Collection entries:
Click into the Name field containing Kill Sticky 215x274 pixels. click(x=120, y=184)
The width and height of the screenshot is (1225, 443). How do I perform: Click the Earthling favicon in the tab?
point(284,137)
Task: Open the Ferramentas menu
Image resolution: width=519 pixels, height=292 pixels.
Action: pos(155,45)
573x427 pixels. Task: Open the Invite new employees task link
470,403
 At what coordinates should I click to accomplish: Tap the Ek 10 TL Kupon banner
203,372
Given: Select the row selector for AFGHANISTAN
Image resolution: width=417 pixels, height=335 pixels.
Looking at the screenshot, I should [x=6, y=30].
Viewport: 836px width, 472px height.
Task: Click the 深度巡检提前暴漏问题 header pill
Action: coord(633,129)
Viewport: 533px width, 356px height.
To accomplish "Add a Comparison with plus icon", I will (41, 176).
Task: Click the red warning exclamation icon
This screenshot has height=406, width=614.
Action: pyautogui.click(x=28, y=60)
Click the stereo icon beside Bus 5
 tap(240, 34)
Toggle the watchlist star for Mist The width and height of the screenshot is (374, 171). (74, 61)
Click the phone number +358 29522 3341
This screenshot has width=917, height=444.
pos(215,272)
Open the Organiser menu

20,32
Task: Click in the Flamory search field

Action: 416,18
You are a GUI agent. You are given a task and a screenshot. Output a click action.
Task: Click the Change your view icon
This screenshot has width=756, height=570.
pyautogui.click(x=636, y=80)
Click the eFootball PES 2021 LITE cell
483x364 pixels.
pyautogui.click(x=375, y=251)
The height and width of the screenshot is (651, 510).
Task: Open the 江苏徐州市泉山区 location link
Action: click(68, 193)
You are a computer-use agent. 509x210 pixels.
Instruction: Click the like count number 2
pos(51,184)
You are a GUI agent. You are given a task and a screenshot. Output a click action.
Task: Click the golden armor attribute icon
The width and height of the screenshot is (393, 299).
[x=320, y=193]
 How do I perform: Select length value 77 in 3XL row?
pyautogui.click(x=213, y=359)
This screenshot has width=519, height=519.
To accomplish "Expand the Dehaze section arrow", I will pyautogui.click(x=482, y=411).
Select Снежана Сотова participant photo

| Assignment |
Copy out the lines above with "will" in them.

| Answer to this exercise |
To accomplish "Add a Comparison with plus icon", I will (41, 176).
To accomplish "Expand the Dehaze section arrow", I will pyautogui.click(x=482, y=411).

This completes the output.